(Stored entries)
———
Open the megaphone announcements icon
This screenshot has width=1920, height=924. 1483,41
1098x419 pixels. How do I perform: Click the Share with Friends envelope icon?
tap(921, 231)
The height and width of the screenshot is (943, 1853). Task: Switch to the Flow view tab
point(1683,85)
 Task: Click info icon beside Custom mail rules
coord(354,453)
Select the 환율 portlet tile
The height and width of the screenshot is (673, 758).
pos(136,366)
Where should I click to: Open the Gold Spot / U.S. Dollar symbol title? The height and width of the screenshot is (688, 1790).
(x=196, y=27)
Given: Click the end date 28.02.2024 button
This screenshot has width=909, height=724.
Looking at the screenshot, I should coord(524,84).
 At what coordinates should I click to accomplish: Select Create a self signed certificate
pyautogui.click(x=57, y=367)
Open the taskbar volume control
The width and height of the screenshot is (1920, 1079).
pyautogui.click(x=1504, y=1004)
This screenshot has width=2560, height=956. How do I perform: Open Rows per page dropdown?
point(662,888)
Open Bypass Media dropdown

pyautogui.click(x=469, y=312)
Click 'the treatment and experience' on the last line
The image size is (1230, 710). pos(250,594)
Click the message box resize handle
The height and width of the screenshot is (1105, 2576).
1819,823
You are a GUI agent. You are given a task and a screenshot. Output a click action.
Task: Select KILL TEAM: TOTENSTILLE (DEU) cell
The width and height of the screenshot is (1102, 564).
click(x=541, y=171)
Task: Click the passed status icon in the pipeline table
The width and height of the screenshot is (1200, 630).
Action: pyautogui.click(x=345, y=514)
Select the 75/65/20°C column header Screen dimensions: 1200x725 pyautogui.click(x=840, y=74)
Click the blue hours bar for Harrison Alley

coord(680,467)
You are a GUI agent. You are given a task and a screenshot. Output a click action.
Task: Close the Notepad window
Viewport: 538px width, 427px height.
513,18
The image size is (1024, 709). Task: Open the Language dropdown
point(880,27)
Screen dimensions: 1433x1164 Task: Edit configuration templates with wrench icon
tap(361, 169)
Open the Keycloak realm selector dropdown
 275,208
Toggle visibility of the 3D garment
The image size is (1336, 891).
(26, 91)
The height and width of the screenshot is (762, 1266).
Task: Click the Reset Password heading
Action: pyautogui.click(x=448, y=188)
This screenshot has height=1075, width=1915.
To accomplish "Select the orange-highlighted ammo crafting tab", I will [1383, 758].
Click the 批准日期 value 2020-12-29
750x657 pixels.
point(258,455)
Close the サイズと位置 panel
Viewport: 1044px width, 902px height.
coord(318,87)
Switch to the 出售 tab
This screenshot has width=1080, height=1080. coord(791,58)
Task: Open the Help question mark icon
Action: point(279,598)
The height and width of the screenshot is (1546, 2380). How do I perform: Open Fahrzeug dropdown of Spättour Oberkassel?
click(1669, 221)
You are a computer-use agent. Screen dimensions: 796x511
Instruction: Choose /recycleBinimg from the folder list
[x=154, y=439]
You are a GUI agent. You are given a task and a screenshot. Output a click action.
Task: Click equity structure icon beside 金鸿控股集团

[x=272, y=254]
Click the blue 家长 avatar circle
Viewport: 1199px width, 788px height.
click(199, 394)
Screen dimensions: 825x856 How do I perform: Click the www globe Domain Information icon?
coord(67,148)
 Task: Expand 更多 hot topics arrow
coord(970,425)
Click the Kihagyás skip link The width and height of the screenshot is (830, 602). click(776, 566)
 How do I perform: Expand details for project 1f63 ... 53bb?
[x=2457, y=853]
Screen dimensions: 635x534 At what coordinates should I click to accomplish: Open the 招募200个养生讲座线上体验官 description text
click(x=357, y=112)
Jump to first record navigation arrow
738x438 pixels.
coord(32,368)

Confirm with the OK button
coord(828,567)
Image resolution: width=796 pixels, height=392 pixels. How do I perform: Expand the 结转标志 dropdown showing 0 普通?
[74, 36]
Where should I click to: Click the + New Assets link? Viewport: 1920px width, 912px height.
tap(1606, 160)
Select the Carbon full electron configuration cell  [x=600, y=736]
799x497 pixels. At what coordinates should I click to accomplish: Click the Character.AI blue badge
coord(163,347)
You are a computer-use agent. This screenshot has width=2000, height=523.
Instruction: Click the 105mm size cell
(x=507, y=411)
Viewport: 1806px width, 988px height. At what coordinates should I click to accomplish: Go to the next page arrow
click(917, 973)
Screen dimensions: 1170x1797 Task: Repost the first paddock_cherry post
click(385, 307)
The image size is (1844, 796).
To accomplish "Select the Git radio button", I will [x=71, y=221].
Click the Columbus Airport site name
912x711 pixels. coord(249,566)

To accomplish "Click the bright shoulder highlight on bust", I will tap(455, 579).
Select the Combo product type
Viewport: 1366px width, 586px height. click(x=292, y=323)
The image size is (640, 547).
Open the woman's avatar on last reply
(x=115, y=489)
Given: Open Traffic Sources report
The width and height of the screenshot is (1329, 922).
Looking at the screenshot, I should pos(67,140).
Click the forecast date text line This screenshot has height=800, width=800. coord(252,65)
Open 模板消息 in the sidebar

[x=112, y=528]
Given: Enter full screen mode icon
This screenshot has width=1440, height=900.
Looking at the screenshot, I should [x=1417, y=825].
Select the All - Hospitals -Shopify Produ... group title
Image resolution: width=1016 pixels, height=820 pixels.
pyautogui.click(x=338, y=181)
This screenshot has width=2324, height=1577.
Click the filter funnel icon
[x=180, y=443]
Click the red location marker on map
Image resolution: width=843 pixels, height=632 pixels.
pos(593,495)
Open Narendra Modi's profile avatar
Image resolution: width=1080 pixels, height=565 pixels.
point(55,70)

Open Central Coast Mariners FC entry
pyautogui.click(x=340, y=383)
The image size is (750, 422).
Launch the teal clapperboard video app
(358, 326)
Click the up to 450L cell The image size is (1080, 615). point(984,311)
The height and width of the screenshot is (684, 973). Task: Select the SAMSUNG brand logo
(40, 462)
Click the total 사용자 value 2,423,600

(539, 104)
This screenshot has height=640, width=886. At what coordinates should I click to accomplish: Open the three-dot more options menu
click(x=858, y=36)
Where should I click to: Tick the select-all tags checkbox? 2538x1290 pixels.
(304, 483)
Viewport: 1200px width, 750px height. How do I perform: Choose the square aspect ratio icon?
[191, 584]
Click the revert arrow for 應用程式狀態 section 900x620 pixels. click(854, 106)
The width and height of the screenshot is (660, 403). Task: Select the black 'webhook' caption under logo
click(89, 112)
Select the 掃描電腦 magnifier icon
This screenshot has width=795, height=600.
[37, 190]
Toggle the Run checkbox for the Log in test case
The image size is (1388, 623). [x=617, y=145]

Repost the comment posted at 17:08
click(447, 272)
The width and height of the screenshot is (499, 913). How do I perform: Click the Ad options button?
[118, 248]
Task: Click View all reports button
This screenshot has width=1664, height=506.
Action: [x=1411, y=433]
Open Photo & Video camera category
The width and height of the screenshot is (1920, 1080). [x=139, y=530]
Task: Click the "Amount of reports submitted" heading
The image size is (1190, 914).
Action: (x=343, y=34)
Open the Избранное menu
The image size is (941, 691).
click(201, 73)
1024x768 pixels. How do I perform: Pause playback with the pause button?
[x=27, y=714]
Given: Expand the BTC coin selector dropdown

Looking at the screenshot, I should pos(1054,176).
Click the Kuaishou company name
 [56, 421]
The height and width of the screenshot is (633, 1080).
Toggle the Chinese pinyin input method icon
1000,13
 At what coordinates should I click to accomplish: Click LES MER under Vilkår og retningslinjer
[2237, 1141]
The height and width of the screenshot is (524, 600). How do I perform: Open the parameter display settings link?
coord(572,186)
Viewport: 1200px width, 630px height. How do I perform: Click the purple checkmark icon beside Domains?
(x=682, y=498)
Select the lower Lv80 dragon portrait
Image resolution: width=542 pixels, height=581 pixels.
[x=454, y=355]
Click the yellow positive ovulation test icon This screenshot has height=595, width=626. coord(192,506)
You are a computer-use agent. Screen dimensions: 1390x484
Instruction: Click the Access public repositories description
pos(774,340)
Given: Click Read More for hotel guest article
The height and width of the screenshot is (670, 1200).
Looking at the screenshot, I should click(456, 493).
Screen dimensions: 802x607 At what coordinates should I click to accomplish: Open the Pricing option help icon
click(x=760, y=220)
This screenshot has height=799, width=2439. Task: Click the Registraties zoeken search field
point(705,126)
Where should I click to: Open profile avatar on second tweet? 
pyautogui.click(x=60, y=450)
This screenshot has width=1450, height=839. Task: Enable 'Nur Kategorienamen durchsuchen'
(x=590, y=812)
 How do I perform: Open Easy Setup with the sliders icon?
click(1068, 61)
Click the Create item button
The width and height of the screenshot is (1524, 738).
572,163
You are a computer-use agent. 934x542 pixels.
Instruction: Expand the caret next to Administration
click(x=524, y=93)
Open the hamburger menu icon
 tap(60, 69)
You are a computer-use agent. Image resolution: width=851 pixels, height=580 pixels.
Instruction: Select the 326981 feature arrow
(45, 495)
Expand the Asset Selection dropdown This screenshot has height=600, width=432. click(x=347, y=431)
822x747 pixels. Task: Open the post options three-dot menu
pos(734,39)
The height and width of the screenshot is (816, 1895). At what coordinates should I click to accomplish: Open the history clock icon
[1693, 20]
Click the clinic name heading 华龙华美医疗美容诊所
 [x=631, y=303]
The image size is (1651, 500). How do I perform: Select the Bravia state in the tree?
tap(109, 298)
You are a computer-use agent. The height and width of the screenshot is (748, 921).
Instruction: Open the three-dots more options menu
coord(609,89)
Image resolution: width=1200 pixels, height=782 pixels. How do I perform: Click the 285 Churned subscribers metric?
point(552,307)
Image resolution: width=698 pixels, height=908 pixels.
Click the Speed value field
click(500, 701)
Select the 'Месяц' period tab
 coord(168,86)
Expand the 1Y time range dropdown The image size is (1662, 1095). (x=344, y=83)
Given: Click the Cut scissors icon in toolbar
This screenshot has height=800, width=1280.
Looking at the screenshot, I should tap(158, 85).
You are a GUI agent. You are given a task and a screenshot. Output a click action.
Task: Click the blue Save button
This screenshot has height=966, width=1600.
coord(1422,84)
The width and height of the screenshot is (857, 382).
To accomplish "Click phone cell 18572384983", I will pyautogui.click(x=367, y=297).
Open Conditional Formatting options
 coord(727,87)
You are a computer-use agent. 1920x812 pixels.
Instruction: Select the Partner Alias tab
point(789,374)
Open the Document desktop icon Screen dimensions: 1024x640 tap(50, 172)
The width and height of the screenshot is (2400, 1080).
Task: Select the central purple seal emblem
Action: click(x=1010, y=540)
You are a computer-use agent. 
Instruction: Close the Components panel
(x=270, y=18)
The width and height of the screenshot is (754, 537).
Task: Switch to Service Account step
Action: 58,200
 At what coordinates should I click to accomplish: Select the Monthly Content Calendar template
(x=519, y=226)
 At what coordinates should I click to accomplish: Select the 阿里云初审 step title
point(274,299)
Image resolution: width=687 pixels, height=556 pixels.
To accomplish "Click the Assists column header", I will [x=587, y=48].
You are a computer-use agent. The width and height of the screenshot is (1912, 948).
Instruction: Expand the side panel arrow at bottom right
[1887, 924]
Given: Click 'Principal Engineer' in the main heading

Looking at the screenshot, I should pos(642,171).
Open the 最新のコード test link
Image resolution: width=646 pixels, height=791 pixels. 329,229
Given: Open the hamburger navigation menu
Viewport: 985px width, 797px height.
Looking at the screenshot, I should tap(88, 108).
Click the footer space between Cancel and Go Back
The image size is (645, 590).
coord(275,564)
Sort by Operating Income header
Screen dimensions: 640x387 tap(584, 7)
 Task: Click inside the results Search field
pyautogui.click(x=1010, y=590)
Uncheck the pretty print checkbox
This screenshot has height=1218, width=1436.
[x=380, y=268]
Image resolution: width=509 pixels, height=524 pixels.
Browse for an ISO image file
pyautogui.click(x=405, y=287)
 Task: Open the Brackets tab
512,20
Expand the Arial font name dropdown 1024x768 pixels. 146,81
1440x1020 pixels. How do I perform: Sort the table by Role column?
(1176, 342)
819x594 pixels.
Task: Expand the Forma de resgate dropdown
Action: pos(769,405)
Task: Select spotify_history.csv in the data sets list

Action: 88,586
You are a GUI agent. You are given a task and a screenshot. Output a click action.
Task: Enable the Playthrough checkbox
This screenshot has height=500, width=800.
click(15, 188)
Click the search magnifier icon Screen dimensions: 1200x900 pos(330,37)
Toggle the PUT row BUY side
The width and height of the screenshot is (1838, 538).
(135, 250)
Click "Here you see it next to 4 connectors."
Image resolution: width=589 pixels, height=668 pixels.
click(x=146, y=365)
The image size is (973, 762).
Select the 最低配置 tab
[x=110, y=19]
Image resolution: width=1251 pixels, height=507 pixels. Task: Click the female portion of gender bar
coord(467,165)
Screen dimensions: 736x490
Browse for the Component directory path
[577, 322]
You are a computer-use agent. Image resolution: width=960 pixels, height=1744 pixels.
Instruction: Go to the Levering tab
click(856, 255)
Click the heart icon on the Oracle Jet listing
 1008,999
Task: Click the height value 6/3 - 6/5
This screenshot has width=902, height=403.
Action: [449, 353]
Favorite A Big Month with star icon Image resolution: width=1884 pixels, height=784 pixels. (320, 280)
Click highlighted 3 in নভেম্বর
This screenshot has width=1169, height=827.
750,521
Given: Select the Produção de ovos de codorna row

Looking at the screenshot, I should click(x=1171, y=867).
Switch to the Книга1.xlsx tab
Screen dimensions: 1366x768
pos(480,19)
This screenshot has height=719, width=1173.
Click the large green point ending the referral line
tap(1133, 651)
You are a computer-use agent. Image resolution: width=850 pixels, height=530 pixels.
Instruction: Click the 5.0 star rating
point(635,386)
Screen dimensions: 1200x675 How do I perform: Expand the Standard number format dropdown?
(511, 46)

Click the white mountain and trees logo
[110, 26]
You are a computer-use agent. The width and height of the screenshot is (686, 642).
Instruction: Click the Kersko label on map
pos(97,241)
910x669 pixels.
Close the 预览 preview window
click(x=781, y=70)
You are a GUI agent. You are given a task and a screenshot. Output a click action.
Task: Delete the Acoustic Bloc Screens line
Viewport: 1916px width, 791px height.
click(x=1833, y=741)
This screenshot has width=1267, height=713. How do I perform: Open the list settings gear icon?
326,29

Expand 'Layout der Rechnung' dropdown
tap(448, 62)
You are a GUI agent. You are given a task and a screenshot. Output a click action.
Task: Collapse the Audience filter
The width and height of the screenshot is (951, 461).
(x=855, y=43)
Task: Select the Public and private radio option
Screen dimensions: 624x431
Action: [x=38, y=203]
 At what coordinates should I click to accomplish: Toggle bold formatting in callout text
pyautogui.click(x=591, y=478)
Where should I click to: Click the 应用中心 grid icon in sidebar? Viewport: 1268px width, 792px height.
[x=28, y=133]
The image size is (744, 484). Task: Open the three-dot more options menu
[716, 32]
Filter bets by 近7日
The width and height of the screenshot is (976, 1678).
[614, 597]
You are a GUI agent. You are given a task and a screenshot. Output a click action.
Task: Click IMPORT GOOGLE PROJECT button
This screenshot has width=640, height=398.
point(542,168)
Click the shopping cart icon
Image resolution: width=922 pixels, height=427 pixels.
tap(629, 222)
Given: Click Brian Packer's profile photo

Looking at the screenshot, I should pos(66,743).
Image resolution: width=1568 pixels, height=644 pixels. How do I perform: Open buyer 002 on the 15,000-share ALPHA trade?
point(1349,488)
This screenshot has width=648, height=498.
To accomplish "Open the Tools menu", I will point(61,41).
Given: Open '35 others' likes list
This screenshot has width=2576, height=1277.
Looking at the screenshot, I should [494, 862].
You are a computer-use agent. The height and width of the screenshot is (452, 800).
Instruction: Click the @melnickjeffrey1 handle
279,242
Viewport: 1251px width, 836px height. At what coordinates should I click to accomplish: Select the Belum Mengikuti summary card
———
## WORK TO BE COMPLETED
Look through the data above and return exactly the lines from the one that contains "Open the woman's avatar on last reply" to the one that contains "Click the forecast", inclusive, with nothing else.

## TASK SOLUTION
Open the woman's avatar on last reply
(x=115, y=489)
Given: Open Traffic Sources report
The width and height of the screenshot is (1329, 922).
Looking at the screenshot, I should pos(67,140).
Click the forecast date text line This screenshot has height=800, width=800. coord(252,65)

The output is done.